Return exactly the span of lines that opens with the line containing "You are a GUI" and closes with the last line of the data, inclusive.
──────── RECORDS FOR PROCESSING
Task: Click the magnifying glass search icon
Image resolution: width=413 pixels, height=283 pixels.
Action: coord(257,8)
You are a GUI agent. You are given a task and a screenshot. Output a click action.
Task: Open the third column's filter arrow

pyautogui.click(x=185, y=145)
────────────────
- **FINAL ANSWER**:
You are a GUI agent. You are given a task and a screenshot. Output a click action.
Task: Open the third column's filter arrow

pyautogui.click(x=185, y=145)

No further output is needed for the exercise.